= Text block =
•••••

The NVIDIA L40 exposes a 96 MiB L2 cache usually modeled as one uniform pool with a single hit latency. We show this is wrong at the granularity a kernel sees: L2-hit latency depends strongly and reproducibly on which physical streaming multiprocessor (SM) issues the load. A turn-serialized, %smid-resolved probe maps the hit latency across all 142 SMs in one launch; it is not a constant near 279 cycles but spans 222-339 cycles (a 52% range), with per-repetition noise below 0.01 cycles. An additive model $L = \mu + a(\mathrm{sm}) + b(\mathrm{slice})$ explains $R^2 = 0.87$ (0.98 with one rank-1 term), and the SM term is two-fold symmetric (two halves of 72 SMs at correlation $r = 0.999$), following the AD102 GPC layout. Independent access patterns agree per SM at $r = 1.000$, so the effect is physical. The same probe on a Blackwell RTX 5090 shows it generalizes, while the per-die pattern is device-specific. Read as a fingerprint, a single user-level probe identifies the SM within a device at 92%, and two physically identical L40s are separated at 100% despite near-identical mean latency (per-SM map $r = 0.63$): a per-die hardware identity, not a clock artifact. This is a self-localization and fingerprinting primitive: a kernel reads its own placement and device, not a victim's, and extracts no secret data. The map is stable, unchanged after an hour at full utilization on both devices. As a consequence, distributing latency-bound work by the map cuts makespan by up to 11%. Single-thread capacity, line-tag, prefetch-modifier, and persisting-L2 results appear as controls. The artifact contains seeds, raw observations, the trained model, and regeneration scripts.

•••••

Stored items
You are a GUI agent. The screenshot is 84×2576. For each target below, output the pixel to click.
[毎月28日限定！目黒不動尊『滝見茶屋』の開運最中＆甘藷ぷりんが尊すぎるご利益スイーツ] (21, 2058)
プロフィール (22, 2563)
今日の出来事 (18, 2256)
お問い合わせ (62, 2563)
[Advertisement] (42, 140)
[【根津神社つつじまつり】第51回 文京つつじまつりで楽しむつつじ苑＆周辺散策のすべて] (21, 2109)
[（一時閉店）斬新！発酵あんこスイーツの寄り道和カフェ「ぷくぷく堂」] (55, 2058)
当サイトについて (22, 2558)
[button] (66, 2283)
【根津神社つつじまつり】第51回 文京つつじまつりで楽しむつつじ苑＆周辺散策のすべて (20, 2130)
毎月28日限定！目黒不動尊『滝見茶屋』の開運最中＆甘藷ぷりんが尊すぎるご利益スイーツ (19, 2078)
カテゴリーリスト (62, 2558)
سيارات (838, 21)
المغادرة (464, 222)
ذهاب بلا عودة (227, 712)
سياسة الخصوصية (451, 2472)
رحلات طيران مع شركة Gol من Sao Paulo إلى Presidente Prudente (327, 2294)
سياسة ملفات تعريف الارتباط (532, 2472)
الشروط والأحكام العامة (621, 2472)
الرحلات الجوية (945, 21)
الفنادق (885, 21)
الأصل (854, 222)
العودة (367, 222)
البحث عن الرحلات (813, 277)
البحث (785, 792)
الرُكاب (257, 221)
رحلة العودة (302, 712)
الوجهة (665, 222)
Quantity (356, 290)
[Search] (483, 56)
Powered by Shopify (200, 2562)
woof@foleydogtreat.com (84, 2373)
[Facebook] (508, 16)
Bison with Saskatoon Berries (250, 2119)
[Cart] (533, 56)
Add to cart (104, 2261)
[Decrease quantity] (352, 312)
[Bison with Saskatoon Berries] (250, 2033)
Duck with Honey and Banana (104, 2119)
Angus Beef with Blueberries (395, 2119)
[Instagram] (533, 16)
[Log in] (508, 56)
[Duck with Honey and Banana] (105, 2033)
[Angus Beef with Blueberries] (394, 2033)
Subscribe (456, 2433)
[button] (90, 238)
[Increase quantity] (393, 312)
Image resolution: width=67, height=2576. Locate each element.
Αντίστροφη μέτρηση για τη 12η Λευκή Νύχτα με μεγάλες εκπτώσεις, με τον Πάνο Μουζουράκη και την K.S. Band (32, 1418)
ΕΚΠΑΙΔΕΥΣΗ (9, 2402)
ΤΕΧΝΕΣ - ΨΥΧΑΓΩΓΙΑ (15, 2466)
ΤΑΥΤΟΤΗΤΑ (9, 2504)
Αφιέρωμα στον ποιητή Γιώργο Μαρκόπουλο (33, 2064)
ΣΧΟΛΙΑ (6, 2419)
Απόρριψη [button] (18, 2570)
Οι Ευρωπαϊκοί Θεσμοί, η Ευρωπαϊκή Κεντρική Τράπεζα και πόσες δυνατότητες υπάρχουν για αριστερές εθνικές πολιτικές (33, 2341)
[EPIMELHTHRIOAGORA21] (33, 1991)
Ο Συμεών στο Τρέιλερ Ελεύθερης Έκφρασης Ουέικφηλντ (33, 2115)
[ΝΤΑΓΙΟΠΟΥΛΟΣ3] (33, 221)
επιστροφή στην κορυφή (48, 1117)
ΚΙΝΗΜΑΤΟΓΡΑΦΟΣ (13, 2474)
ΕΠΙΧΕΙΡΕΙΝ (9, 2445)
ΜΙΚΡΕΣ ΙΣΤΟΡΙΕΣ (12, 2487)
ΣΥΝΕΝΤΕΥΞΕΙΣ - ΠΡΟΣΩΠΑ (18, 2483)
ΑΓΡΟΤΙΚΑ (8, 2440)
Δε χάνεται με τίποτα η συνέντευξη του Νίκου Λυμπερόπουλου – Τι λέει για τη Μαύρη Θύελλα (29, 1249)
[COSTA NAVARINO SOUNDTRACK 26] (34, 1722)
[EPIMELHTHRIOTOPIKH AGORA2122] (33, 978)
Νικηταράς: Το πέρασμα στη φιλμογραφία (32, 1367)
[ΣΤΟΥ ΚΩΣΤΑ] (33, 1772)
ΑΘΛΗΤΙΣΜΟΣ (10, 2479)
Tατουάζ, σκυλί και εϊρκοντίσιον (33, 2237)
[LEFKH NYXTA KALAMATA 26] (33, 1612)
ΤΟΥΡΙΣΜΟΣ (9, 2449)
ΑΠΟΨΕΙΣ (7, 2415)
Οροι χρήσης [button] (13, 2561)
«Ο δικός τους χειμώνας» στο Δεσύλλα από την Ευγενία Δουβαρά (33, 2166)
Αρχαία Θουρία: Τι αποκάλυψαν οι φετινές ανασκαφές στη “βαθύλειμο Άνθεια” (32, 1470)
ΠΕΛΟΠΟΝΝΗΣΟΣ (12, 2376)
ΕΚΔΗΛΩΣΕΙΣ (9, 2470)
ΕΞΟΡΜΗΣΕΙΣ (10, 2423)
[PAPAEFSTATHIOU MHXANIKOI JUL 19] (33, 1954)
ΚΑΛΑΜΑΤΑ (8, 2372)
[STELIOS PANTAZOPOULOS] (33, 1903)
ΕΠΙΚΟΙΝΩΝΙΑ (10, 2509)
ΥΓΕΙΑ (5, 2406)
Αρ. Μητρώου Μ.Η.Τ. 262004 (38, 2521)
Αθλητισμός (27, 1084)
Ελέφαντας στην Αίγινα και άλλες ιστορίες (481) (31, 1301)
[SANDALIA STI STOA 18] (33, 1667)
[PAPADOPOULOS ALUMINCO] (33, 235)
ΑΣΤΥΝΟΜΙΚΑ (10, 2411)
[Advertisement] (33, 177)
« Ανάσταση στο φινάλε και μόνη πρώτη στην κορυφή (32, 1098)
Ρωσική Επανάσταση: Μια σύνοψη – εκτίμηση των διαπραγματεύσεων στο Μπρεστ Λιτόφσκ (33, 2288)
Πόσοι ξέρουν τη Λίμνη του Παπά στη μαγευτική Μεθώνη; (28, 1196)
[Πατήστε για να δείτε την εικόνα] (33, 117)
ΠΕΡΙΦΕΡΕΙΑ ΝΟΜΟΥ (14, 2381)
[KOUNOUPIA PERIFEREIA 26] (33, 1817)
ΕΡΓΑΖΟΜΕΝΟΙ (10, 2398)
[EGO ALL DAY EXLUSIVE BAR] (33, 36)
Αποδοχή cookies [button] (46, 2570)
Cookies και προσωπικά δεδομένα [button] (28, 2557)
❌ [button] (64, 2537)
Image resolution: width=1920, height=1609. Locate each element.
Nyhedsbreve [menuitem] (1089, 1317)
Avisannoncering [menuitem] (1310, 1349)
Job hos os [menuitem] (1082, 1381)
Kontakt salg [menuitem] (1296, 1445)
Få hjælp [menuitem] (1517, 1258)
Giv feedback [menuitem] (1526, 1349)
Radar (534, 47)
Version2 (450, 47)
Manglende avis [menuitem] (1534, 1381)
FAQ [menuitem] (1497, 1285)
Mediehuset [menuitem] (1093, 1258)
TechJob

•••••

= Things to do =
[A] In the text on L40 L2 cache latency, what range of cycles does the L2-hit latency span across the SMs?
[B] Echo the entries from the line with "Duck with Honey and Banana (104, 2119)" up to and including the line with "Ρωσική Επανάσταση: Μια".
The L40 cache latency text and the entries are unrelated material.

= Worked answers =
[A] 222-339 cycles, a 52% range.

[B]
Duck with Honey and Banana (104, 2119)
Angus Beef with Blueberries (395, 2119)
[Instagram] (533, 16)
[Log in] (508, 56)
[Duck with Honey and Banana] (105, 2033)
[Angus Beef with Blueberries] (394, 2033)
Subscribe (456, 2433)
[button] (90, 238)
[Increase quantity] (393, 312)
Image resolution: width=67, height=2576. Locate each element.
Αντίστροφη μέτρηση για τη 12η Λευκή Νύχτα με μεγάλες εκπτώσεις, με τον Πάνο Μουζουράκη και την K.S. Band (32, 1418)
ΕΚΠΑΙΔΕΥΣΗ (9, 2402)
ΤΕΧΝΕΣ - ΨΥΧΑΓΩΓΙΑ (15, 2466)
ΤΑΥΤΟΤΗΤΑ (9, 2504)
Αφιέρωμα στον ποιητή Γιώργο Μαρκόπουλο (33, 2064)
ΣΧΟΛΙΑ (6, 2419)
Απόρριψη [button] (18, 2570)
Οι Ευρωπαϊκοί Θεσμοί, η Ευρωπαϊκή Κεντρική Τράπεζα και πόσες δυνατότητες υπάρχουν για αριστερές εθνικές πολιτικές (33, 2341)
[EPIMELHTHRIOAGORA21] (33, 1991)
Ο Συμεών στο Τρέιλερ Ελεύθερης Έκφρασης Ουέικφηλντ (33, 2115)
[ΝΤΑΓΙΟΠΟΥΛΟΣ3] (33, 221)
επιστροφή στην κορυφή (48, 1117)
ΚΙΝΗΜΑΤΟΓΡΑΦΟΣ (13, 2474)
ΕΠΙΧΕΙΡΕΙΝ (9, 2445)
ΜΙΚΡΕΣ ΙΣΤΟΡΙΕΣ (12, 2487)
ΣΥΝΕΝΤΕΥΞΕΙΣ - ΠΡΟΣΩΠΑ (18, 2483)
ΑΓΡΟΤΙΚΑ (8, 2440)
Δε χάνεται με τίποτα η συνέντευξη του Νίκου Λυμπερόπουλου – Τι λέει για τη Μαύρη Θύελλα (29, 1249)
[COSTA NAVARINO SOUNDTRACK 26] (34, 1722)
[EPIMELHTHRIOTOPIKH AGORA2122] (33, 978)
Νικηταράς: Το πέρασμα στη φιλμογραφία (32, 1367)
[ΣΤΟΥ ΚΩΣΤΑ] (33, 1772)
ΑΘΛΗΤΙΣΜΟΣ (10, 2479)
Tατουάζ, σκυλί και εϊρκοντίσιον (33, 2237)
[LEFKH NYXTA KALAMATA 26] (33, 1612)
ΤΟΥΡΙΣΜΟΣ (9, 2449)
ΑΠΟΨΕΙΣ (7, 2415)
Οροι χρήσης [button] (13, 2561)
«Ο δικός τους χειμώνας» στο Δεσύλλα από την Ευγενία Δουβαρά (33, 2166)
Αρχαία Θουρία: Τι αποκάλυψαν οι φετινές ανασκαφές στη “βαθύλειμο Άνθεια” (32, 1470)
ΠΕΛΟΠΟΝΝΗΣΟΣ (12, 2376)
ΕΚΔΗΛΩΣΕΙΣ (9, 2470)
ΕΞΟΡΜΗΣΕΙΣ (10, 2423)
[PAPAEFSTATHIOU MHXANIKOI JUL 19] (33, 1954)
ΚΑΛΑΜΑΤΑ (8, 2372)
[STELIOS PANTAZOPOULOS] (33, 1903)
ΕΠΙΚΟΙΝΩΝΙΑ (10, 2509)
ΥΓΕΙΑ (5, 2406)
Αρ. Μητρώου Μ.Η.Τ. 262004 (38, 2521)
Αθλητισμός (27, 1084)
Ελέφαντας στην Αίγινα και άλλες ιστορίες (481) (31, 1301)
[SANDALIA STI STOA 18] (33, 1667)
[PAPADOPOULOS ALUMINCO] (33, 235)
ΑΣΤΥΝΟΜΙΚΑ (10, 2411)
[Advertisement] (33, 177)
« Ανάσταση στο φινάλε και μόνη πρώτη στην κορυφή (32, 1098)
Ρωσική Επανάσταση: Μια σύνοψη – εκτίμηση των διαπραγματεύσεων στο Μπρεστ Λιτόφσκ (33, 2288)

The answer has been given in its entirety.